-- Begin EXCERPTED PASSAGE --
In March 1984, with the Federals failing on the field and at the gate for a second straight season, Bernhard decided to sell the franchise. Florida real estate developer Sherwood "Woody" Weiser agreed in principle to buy the Federals for $5.5 million and made plans to relocate the team to Miami as The Spirit of Miami for the 1985 season. In anticipation of the deal, the USFL executed a lease agreement for the Spirit to play at the Miami Orange Bowl. At a meeting on May 9, 1984, the USFL's team owners unanimously approved the sale of the Federals to Weiser.

Weiser signed up University of Miami head coach Howard Schnellenberger as part-owner, president, general manager, and head coach for the 1985 season. Schnellenberger was to assume his new posts as soon as the 1984 USFL season ended. Weiser envisioned closing the deal to purchase the Federals soon after the end of the 1984 USFL season, with Schnellenberger in the interim hiring assistant coaches and joining them in evaluating player talent on the Federals and elsewhere in the USFL and preparing a plan of action for the team after Weiser concluded the purchase. USFL owners openly discussed their expectation that a USFL championship game would take place at the Orange Bowl in the near future.
-- End EXCERPTED PASSAGE --
DO THIS> Reproduce the stretch of the Federals sale passage from "In March 1984, with" through "Federals to Weiser.", word for word.
-- Begin ENTRIES SHOWN --
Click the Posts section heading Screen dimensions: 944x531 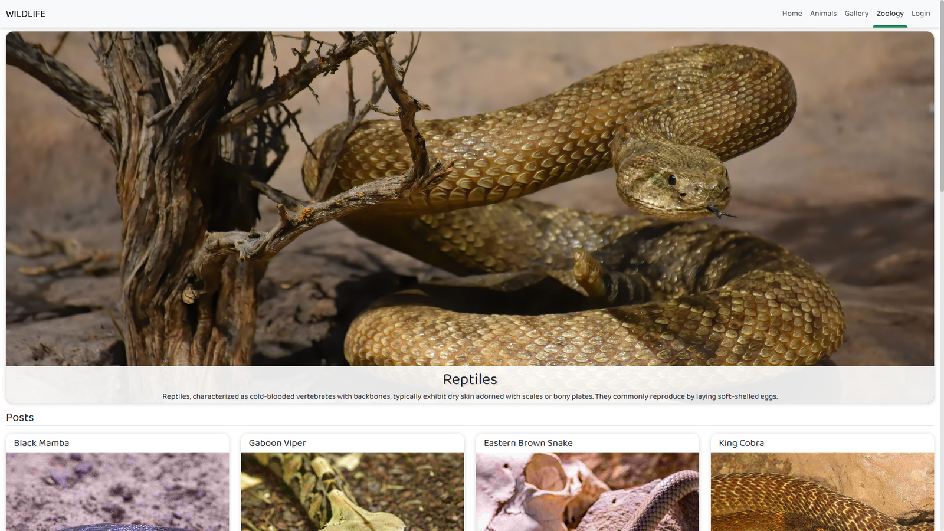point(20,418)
-- End ENTRIES SHOWN --
-- Begin ENTRIES SHOWN --
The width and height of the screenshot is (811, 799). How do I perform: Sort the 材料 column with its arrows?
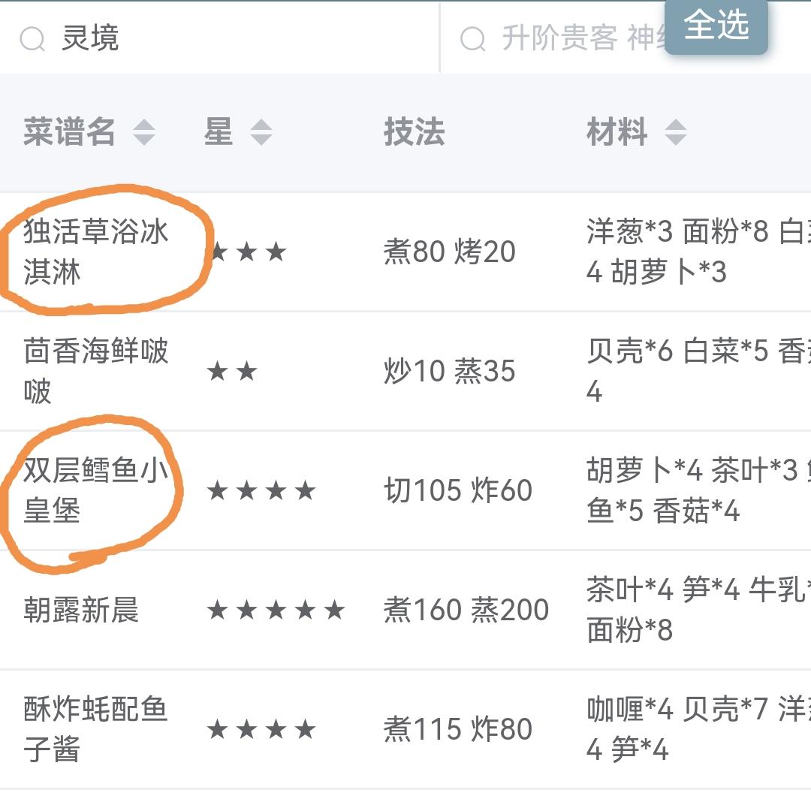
-- End ENTRIES SHOWN --
RESULT OF THIS EXERCISE>
In March 1984, with the Federals failing on the field and at the gate for a second straight season, Bernhard decided to sell the franchise. Florida real estate developer Sherwood "Woody" Weiser agreed in principle to buy the Federals for $5.5 million and made plans to relocate the team to Miami as The Spirit of Miami for the 1985 season. In anticipation of the deal, the USFL executed a lease agreement for the Spirit to play at the Miami Orange Bowl. At a meeting on May 9, 1984, the USFL's team owners unanimously approved the sale of the Federals to Weiser.